LT: CRITICAL-retrieve and destroy photographic evidence of any kind. Paper, electronic, etc. MOST IMPORTANT-locate, retrieve, and destroy the camera’s ORIGINAL MEMORY CARD. Locate and destroy any local computer or printer that might have copies on the hard drive or memory. FURTHER: Find and challenge ANYONE who might have seen the photos. Find out what they know/who they might have talked to and act accordingly. If any of this gets out it could shift the Ryder Commission spotlight directly to E.G., then swing it right back to Iraq. DO WHAT NEEDS TO BE DONE AND DO IT FAST. PAY WHATEVER IT COSTS. LEAVE NO TRAIL. We can’t have any of this go public.
CW: Wilco. As stated, retrieval process already under way.
LT: Keep me posted.
With that Loyal Truex signed off, leaving Conor White alone to breathe and reflect in the darkened cabin of his SimCo motor home.
“Right,” he said finally, his accent clearly upper-class British boarding school.

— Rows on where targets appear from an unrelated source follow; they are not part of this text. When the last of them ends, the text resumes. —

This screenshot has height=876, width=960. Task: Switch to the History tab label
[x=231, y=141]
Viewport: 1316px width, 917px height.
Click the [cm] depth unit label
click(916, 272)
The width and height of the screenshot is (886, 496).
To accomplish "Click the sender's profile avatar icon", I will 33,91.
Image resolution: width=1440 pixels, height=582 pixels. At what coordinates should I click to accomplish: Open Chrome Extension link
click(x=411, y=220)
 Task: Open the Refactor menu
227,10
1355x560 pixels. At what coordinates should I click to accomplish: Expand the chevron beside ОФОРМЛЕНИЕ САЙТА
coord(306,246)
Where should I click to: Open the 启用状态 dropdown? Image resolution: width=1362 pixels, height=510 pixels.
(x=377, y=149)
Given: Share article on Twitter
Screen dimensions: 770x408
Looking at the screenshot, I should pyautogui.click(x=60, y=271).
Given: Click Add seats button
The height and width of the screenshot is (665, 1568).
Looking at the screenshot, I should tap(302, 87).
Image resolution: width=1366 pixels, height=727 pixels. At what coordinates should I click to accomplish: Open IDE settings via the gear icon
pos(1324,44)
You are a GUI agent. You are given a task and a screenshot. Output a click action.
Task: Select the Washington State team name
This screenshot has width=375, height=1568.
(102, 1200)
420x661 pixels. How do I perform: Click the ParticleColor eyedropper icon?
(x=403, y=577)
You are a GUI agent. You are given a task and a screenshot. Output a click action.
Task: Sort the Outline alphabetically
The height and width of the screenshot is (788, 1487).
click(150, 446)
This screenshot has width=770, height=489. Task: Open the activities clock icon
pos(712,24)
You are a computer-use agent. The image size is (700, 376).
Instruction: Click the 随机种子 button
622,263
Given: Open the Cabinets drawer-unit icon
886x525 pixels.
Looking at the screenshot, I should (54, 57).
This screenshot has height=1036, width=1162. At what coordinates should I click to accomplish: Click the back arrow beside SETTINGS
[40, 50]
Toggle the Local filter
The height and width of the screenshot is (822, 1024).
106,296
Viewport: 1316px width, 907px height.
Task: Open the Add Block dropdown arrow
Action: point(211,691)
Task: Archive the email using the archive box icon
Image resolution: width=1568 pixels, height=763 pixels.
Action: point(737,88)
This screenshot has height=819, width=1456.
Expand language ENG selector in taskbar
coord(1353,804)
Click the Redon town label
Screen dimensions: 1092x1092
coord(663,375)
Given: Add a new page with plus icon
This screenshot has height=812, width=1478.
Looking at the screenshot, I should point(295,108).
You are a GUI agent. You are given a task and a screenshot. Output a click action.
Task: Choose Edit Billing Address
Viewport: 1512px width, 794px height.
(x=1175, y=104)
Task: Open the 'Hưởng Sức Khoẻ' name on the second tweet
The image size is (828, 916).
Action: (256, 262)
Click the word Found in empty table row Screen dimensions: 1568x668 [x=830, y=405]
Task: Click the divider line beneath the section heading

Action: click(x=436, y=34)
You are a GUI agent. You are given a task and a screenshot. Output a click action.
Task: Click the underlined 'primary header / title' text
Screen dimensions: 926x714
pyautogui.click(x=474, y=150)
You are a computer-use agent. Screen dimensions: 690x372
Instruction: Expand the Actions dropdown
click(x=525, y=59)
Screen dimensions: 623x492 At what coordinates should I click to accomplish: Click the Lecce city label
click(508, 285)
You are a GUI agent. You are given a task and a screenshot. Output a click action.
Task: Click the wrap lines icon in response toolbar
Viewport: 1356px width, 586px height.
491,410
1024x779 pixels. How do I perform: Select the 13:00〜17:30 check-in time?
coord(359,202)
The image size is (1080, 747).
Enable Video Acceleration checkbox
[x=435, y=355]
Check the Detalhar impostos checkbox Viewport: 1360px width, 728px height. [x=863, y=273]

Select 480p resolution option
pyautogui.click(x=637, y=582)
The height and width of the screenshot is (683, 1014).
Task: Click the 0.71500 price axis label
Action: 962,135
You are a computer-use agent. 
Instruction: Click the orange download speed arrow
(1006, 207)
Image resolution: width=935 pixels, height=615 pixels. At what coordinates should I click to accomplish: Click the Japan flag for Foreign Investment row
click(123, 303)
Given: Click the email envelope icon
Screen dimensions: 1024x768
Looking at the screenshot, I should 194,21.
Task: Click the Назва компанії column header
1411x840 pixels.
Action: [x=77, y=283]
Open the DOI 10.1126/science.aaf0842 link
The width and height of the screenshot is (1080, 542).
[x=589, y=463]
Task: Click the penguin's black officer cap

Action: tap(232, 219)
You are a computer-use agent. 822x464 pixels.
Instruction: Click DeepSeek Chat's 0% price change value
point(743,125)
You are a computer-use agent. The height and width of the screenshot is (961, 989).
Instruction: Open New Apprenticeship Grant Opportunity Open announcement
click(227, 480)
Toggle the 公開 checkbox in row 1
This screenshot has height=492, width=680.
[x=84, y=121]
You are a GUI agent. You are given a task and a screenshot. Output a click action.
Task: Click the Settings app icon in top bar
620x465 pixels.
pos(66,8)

He’d known Loyal Truex since the First Gulf War when British SAS and U.S. Army Ranger advance teams went deep behind enemy lines to gather intelligence on Soviet Scud mobile missile launchers. They’d spent three nights and four days crammed into a tiny cave within a camel’s breath of a large contingent of Saddam Hussein’s Republican Guard, where the slightest mistake or lack of discipline by either of them would have cost them their lives. Since Hadrian’s foray into Iraq just after the beginning of the Second Gulf War he’d worked both with Truex and for him, and more than once in the field. As a result he not only respected Truex’s leadership abilities and the logic behind his thinking, he wholly understood the orders he had just been given: Find and challenge anyone who might have seen the photos. Do what needs to be done. Pay whatever it costs. Leave no trail. Translated it meant: Locate all possible recipients of the photographs; confront them with a show of force; break down any resistance; retrieve the photographs; afterward, kill if necessary.
Conor White shut off the computer. The job was big and ugly and complex. But it was doable. “Right,” he said again, then stood up and made his way toward his sleeping quarters in the rear.